Common sense took a bit of a beating today, courtesy of the Washington Redskins and D.C. Mayor Anthony Williams. As we learned from NBC 4 this morning, city officials and confidants of team owner Dan Snyder have started exploring the prospect of building the team a new stadium on the RFK site. Council-member Jack Evans (D-Ward 2) and lame-duck Williams have tacitly endorsed the idea, with Williams noting:

I’ve talked to him [Snyder] a couple times over the years about that and, I mean, you know, I think it would be a great thing for the city, if we can do it, obviously, with the right financing, without too much burden on the city.

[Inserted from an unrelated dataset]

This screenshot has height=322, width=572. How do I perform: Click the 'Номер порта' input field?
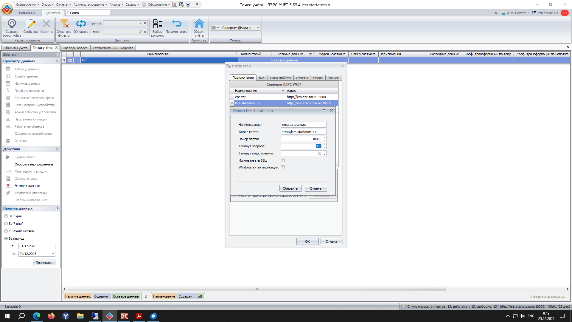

Merits or liabilities of a new football stadium notwithstanding, we can only stand in absolute awe of Tony and Jack’s apparent blindness to current realities. Both men seem to already have forgotten the long, divisive battle that the new stadium for the Nats provoked, let alone its spiralling costs and, until yesterday, lack of a workable parking resolution. The South Capitol Street stadium is hardly built and already the two are setting their sights on another stadium, apparently ignoring whether or not the city could actually afford it or if the electorate would stand for it.

Given their regional popularity, we’d love to see the Redskins locate somewhere closer than Landover. But it’s simply too early, politically, to bring it up. Unless Dan Snyder wants to pay for it, of course.